§ Information supplied:
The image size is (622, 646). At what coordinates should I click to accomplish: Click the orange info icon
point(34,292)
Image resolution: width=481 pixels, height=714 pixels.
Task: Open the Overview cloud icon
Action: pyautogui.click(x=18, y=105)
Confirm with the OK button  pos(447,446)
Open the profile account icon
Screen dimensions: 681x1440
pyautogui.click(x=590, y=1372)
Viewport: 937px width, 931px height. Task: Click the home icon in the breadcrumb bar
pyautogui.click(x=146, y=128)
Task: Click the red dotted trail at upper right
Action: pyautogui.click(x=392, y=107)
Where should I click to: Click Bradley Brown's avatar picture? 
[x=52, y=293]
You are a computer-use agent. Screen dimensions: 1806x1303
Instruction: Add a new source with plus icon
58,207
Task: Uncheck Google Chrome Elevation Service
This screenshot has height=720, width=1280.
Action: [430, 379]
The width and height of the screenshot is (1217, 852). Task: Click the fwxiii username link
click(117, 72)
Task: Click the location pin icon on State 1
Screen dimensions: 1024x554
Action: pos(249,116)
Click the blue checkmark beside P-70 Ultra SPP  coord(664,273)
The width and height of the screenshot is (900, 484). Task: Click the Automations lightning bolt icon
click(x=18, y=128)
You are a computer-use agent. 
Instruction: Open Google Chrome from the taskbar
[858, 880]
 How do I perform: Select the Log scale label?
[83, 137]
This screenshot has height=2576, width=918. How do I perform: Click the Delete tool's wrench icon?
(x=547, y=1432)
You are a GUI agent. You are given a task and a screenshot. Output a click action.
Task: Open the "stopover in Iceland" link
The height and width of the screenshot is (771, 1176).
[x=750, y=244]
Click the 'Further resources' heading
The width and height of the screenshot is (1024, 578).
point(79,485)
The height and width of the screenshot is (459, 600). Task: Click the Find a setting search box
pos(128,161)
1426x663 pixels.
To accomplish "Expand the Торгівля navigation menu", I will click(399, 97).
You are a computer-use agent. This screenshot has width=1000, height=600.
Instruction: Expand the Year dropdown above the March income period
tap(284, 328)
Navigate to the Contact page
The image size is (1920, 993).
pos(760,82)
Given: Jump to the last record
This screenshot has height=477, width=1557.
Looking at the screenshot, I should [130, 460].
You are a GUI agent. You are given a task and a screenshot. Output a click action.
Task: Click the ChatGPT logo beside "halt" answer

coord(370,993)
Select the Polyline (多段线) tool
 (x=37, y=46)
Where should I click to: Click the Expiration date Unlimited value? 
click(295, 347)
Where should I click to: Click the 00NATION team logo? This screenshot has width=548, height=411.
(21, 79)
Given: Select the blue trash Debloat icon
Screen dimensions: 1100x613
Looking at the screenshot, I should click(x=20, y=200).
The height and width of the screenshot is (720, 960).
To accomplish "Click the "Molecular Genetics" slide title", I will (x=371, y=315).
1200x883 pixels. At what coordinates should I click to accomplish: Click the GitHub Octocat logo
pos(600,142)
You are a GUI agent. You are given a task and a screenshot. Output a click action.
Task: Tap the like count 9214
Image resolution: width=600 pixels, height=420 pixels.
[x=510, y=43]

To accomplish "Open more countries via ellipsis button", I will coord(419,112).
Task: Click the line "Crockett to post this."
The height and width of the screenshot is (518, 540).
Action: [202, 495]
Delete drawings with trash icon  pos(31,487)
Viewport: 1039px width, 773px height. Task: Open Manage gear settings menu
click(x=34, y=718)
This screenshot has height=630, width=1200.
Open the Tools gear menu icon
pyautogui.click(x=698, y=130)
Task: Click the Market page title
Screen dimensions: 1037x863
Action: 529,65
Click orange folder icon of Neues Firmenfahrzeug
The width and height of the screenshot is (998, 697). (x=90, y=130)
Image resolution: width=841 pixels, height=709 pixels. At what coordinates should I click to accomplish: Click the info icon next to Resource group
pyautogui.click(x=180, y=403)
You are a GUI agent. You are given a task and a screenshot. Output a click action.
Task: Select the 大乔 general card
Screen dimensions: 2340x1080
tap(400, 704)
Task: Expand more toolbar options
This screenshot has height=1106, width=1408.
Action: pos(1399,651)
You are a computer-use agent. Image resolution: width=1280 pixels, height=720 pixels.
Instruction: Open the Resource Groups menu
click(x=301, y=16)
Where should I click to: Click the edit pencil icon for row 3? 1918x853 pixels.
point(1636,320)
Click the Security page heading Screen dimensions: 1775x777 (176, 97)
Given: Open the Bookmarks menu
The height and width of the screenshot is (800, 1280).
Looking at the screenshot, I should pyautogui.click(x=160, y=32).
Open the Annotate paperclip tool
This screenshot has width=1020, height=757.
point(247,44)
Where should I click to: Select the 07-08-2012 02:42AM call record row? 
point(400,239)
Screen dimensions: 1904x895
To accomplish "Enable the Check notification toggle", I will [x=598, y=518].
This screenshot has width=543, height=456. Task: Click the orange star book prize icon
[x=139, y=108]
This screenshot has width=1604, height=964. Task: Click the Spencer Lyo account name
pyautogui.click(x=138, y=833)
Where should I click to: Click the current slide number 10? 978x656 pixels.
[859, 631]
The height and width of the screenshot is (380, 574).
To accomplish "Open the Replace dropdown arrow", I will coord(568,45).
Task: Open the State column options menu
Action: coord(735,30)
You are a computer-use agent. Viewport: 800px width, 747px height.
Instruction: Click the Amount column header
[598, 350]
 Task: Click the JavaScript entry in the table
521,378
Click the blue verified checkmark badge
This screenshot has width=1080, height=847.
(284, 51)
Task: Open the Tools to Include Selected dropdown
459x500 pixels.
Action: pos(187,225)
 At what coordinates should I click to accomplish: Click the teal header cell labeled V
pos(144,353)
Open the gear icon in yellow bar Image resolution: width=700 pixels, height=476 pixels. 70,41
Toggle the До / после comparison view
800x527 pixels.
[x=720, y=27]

§ Aim of the task: Look over the records above and copy each line that includes the string "more".

§ Solution:
To accomplish "Open more countries via ellipsis button", I will coord(419,112).
Task: Expand more toolbar options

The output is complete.